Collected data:
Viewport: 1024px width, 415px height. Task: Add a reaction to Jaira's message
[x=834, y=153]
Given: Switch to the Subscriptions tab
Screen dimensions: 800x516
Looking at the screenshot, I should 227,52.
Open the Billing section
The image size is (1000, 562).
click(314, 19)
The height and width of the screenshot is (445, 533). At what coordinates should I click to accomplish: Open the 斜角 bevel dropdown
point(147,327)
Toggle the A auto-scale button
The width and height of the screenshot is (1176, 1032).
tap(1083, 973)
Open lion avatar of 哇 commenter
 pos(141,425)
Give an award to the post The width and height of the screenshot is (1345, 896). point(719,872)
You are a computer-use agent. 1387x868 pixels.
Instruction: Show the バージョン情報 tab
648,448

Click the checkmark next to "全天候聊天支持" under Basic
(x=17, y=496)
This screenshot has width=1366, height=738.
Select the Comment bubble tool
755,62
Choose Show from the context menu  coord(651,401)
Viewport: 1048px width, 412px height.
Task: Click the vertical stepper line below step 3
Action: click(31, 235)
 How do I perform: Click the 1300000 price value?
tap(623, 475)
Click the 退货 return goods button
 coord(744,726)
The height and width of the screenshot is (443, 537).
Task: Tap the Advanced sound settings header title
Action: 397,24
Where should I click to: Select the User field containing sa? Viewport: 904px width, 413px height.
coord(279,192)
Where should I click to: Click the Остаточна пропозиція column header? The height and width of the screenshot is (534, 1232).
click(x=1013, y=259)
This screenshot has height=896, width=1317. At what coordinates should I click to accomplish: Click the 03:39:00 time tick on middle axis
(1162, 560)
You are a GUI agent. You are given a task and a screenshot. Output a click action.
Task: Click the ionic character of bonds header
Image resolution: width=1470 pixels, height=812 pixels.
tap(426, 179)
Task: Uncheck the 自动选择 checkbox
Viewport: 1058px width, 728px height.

* _TO DO_
Copy every entry above word for word.

* _TASK OUTPUT_
Viewport: 1024px width, 415px height. Task: Add a reaction to Jaira's message
[x=834, y=153]
Given: Switch to the Subscriptions tab
Screen dimensions: 800x516
Looking at the screenshot, I should 227,52.
Open the Billing section
The image size is (1000, 562).
click(314, 19)
The height and width of the screenshot is (445, 533). At what coordinates should I click to accomplish: Open the 斜角 bevel dropdown
point(147,327)
Toggle the A auto-scale button
The width and height of the screenshot is (1176, 1032).
tap(1083, 973)
Open lion avatar of 哇 commenter
 pos(141,425)
Give an award to the post The width and height of the screenshot is (1345, 896). point(719,872)
You are a computer-use agent. 1387x868 pixels.
Instruction: Show the バージョン情報 tab
648,448

Click the checkmark next to "全天候聊天支持" under Basic
(x=17, y=496)
This screenshot has width=1366, height=738.
Select the Comment bubble tool
755,62
Choose Show from the context menu  coord(651,401)
Viewport: 1048px width, 412px height.
Task: Click the vertical stepper line below step 3
Action: click(31, 235)
 How do I perform: Click the 1300000 price value?
tap(623, 475)
Click the 退货 return goods button
 coord(744,726)
The height and width of the screenshot is (443, 537).
Task: Tap the Advanced sound settings header title
Action: 397,24
Where should I click to: Select the User field containing sa? Viewport: 904px width, 413px height.
coord(279,192)
Where should I click to: Click the Остаточна пропозиція column header? The height and width of the screenshot is (534, 1232).
click(x=1013, y=259)
This screenshot has height=896, width=1317. At what coordinates should I click to accomplish: Click the 03:39:00 time tick on middle axis
(1162, 560)
You are a GUI agent. You are given a task and a screenshot. Output a click action.
Task: Click the ionic character of bonds header
Image resolution: width=1470 pixels, height=812 pixels.
tap(426, 179)
Task: Uncheck the 自动选择 checkbox
Viewport: 1058px width, 728px height.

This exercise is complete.